## Given text
________________________________________
Putting on an exhibit of WNMU student work in New York City was just fabulous, and our experience was undoubtedly a total success.  We were two students (Anna Davis and moi) and a faculty adviser (Peter Bill) in New York for a week, during Spring Break 2012. The exhibit was the heart of the trip, though we also had a serious agenda of attending museums and galleries.
I’d been to Manhattan before, and to some of its museums, but having my own work shown during our stay there changed the tenor of our visit. We weren’t just observing and taking notes as diligent art students. We were participating in the very pulse of the art scene, adding our own lifeblood, changing the color and sounds of the city for anyone who saw our work.  And when I walked in to galleries, festivals, and museums as the trip progressed, I held my head a bit higher, and I felt like I could meet this city and any artist in it eye to eye. That was an amazing feeling.
Our preparation for the trip was crucial, and everything we did paid off. Midterms very not conveniently were right before our trip, and as we neared our final day of class, I was practically living in the lab and felt like I was close to losing my grip. So, Lesson 1: set deadlines, in stone, far away from exams. Still, we were pretty organized. I had set up a spreadsheet on Google Docs, and we had a schedule for each day of the trip, including setup and breakdown of the exhibit. We tested all our equipment beforehand. The rear-projection screen (Anna’s wax paper innovation) worked. The DVD player worked. The projector worked. The RCA cables worked. Our DVD looped properly. Remotes and extension cords were packed. We were ready.
However, as much as we tested everything beforehand, there were still aspects of the exhibit left, somewhat, to chance. We could only bring what we could fit in a large suitcase ($25 charge, thank you very much US Airways), and there were items that we would need to get on location. This worried me. I lost sleep thinking about what could go wrong. What if our bag was held up at the airport? What if we couldn’t hang our 9’ x 7’ screen from the ceiling or walls of the gallery? And on and on. We had pored over specs at length of our space, but… it was hard to believe it would all work out.
________________________________________
Target position records:
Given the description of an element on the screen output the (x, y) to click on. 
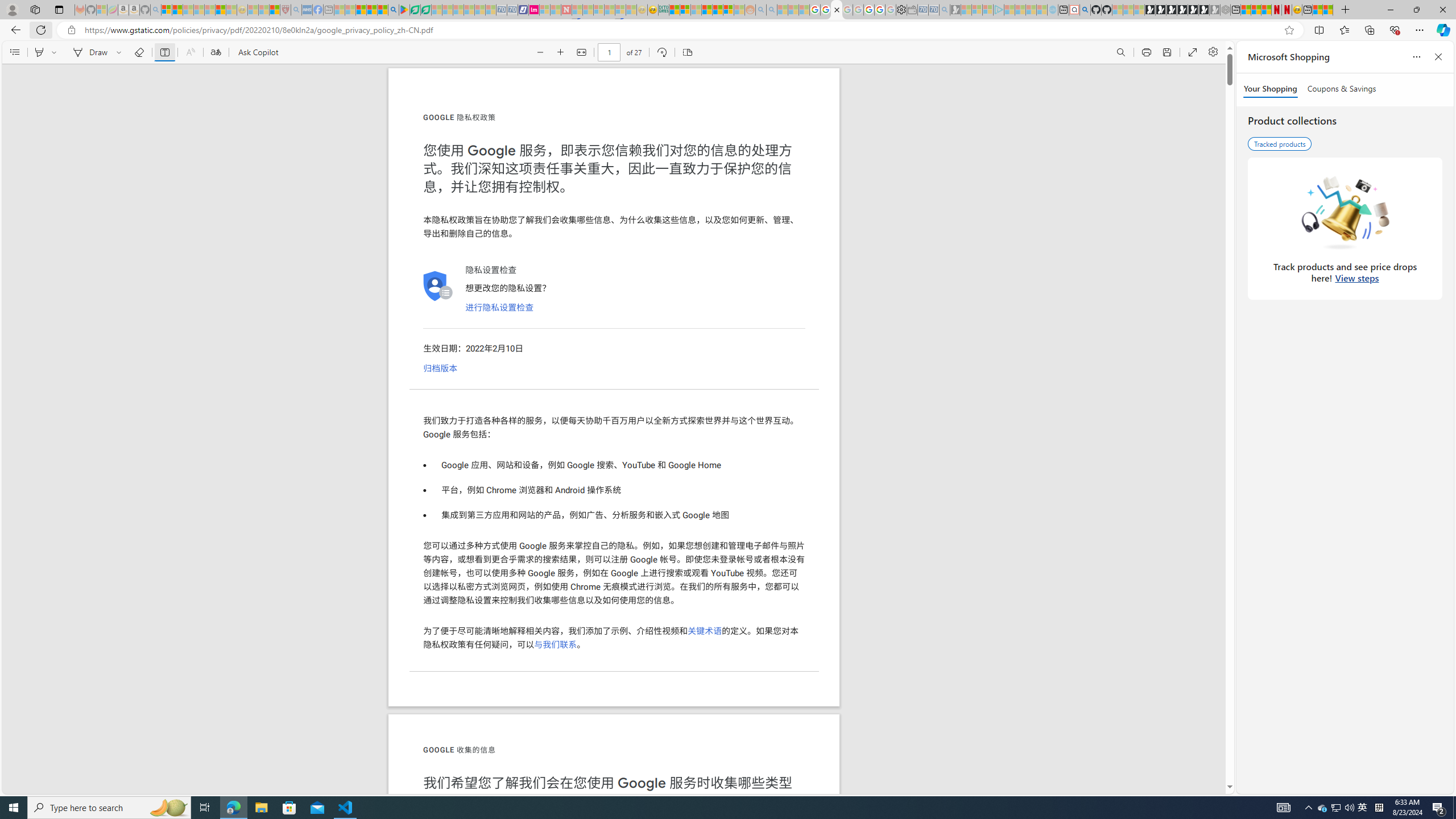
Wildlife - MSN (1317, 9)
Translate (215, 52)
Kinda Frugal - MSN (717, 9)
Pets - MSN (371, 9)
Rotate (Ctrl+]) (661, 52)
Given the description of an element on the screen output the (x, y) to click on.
________________________________________
## Stated goal
Continue the account of the student exhibit trip to New York from its final sentence.

## Exercise output
As it turned out, everything was fine. We arrived early to the Phoenix airport, giving security plenty of time to ponder our plethora of electronics. Once in New York, we bought a dowel for the screen at a hardware store near the exhibit space, and with a little duct tape, wire, and troubleshooting the sound system, we were set up in about two hours. When I stood outside our finished window display, watching the passersby slow down and taking in our student work, I felt like I had a burst of energy that went right to my ambition and my pride. Which, as an artist, can be a hard feeling to come by.
We pulled off the first WNMU exhibit in New York, and that is no small thing. Anna and I sat talking in the dark gallery space after we broke it down, and we both realized, we could do this again. We could do it in New York or anywhere, we could do solo exhibits, we could do group exhibits, installations, interactive media. What can I say? We did it, we did it, we did it! Of all the experiences I have had as an art student, this really has had the most impact on what I know I can accomplish.